**What you are asked to do**
Please repeat each line from the one holding "You are a computer-use" through the final line of the data, exactly as it stands, with no pictures.

Source records below:

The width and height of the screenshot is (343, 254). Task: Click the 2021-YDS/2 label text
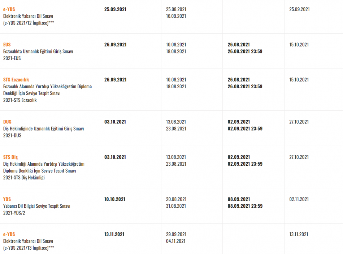pyautogui.click(x=14, y=213)
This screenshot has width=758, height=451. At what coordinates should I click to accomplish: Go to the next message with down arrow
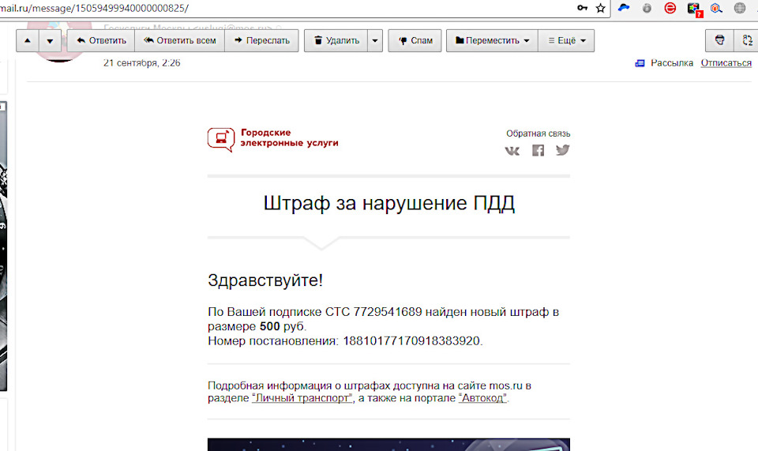pos(50,41)
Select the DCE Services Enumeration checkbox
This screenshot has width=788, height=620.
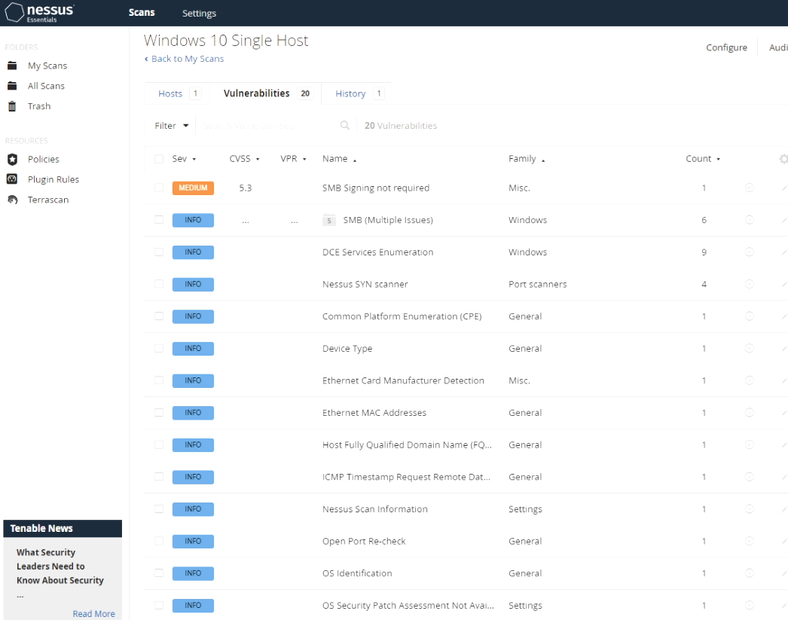[x=159, y=252]

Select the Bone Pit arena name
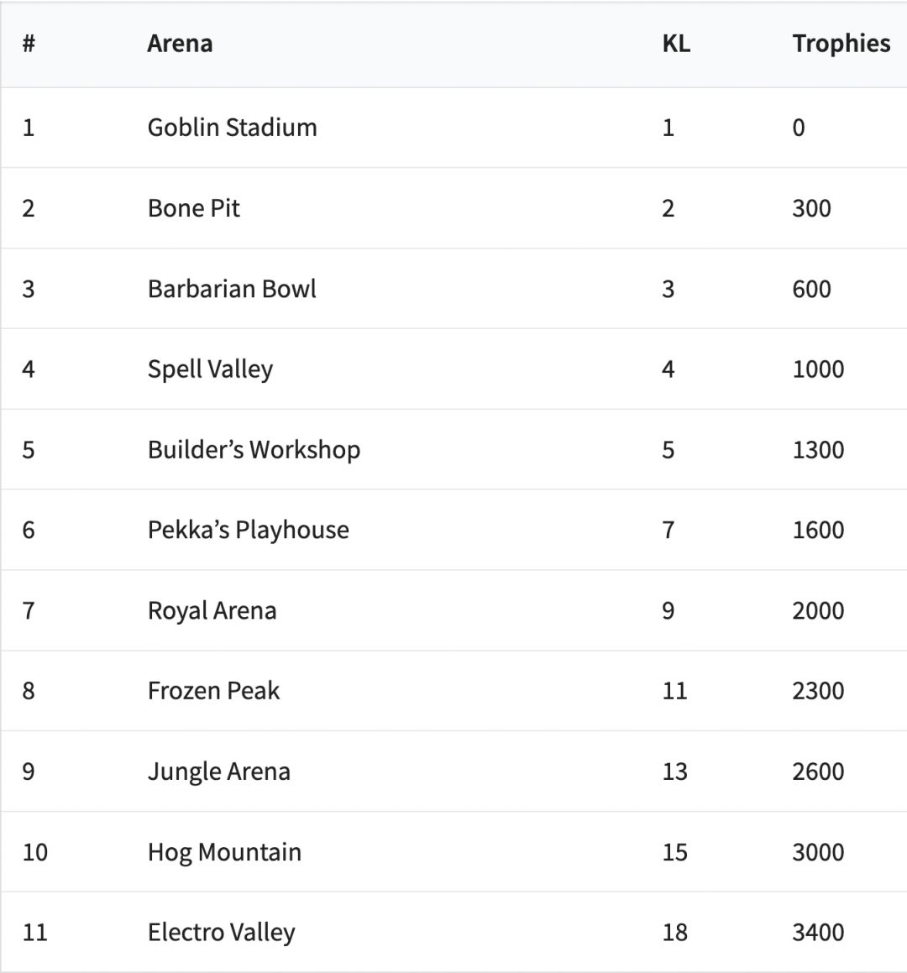193,208
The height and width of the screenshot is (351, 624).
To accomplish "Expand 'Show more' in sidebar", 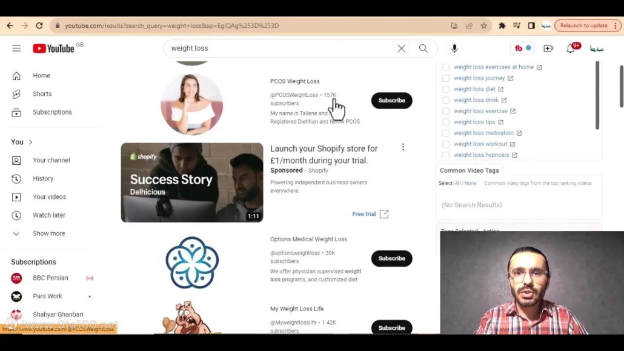I will [48, 233].
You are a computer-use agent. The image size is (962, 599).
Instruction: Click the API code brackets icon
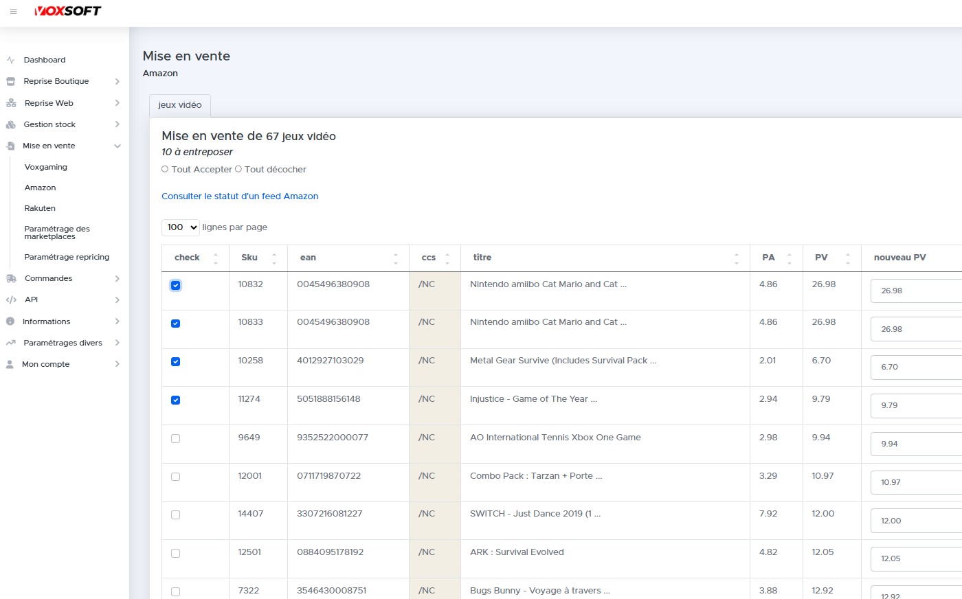pos(10,300)
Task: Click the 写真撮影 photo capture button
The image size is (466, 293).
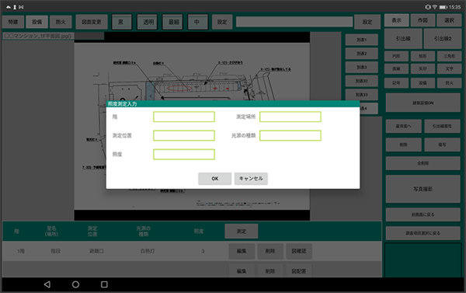Action: [x=423, y=189]

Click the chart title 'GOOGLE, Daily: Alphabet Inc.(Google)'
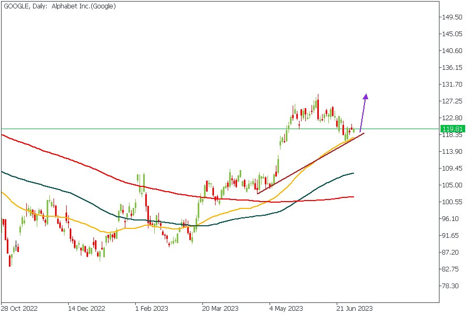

End of Source records.

**Your solution**
You are a computer-use agent. The image size is (962, 599).
Instruction: Click the API code brackets icon
pos(10,300)
Task: Click the 写真撮影 photo capture button
The image size is (466, 293).
Action: [x=423, y=189]

Click the chart title 'GOOGLE, Daily: Alphabet Inc.(Google)'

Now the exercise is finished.